About this task:
Among the records below, the line containing "The width and height of the screenshot is (1031, 480)." marks the start. Output it and all lines after it exactly.

Extracted records
····················

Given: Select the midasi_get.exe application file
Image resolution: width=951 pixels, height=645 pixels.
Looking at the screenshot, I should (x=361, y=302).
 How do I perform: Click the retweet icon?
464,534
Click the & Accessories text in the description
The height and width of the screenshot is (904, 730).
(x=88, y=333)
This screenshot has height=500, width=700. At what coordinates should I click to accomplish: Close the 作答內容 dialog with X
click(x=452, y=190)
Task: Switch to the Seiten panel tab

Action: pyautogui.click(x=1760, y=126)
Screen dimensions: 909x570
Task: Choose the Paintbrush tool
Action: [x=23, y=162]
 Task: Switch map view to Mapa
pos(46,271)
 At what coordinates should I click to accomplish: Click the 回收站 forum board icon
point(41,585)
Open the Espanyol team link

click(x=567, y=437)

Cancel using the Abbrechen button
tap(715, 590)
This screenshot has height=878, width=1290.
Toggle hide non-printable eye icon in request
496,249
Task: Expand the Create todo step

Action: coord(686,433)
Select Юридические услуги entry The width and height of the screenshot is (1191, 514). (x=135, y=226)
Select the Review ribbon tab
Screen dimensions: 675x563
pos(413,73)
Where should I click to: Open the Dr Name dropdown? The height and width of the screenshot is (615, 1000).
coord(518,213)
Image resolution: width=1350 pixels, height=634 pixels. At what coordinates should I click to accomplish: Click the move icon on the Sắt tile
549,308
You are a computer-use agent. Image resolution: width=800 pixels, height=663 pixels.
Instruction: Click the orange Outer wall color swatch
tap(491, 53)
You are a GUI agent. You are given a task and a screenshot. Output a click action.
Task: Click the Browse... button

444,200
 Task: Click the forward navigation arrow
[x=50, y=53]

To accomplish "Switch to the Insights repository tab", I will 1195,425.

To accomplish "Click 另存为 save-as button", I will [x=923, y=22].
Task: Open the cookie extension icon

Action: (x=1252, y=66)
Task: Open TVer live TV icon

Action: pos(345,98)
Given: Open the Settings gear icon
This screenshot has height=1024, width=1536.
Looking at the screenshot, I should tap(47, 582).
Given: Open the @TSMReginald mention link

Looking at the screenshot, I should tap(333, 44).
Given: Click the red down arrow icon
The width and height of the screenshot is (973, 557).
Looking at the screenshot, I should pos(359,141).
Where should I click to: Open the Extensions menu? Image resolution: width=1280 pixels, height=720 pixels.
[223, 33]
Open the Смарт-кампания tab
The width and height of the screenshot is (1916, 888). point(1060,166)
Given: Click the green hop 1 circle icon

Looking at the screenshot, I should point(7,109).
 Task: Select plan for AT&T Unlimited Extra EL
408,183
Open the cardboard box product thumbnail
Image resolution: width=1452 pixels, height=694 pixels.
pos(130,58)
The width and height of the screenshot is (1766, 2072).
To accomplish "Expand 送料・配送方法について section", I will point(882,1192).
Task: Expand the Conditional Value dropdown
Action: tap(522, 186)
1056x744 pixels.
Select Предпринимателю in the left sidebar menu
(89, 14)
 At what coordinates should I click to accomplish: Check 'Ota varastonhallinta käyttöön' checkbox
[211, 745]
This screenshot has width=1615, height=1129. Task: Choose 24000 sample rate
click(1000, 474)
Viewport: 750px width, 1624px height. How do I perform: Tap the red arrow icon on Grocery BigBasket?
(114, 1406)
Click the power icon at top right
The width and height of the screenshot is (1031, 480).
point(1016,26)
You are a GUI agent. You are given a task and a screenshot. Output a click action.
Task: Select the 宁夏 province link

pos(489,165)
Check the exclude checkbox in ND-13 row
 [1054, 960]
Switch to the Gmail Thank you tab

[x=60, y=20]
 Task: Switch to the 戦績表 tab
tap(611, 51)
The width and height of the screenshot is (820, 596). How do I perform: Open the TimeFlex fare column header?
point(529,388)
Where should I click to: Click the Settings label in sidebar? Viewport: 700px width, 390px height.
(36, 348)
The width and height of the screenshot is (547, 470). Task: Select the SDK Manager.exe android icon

····················

Answer section:
The width and height of the screenshot is (1031, 480).
point(1016,26)
You are a GUI agent. You are given a task and a screenshot. Output a click action.
Task: Select the 宁夏 province link

pos(489,165)
Check the exclude checkbox in ND-13 row
 [1054, 960]
Switch to the Gmail Thank you tab

[x=60, y=20]
 Task: Switch to the 戦績表 tab
tap(611, 51)
The width and height of the screenshot is (820, 596). How do I perform: Open the TimeFlex fare column header?
point(529,388)
Where should I click to: Click the Settings label in sidebar? Viewport: 700px width, 390px height.
(36, 348)
The width and height of the screenshot is (547, 470). Task: Select the SDK Manager.exe android icon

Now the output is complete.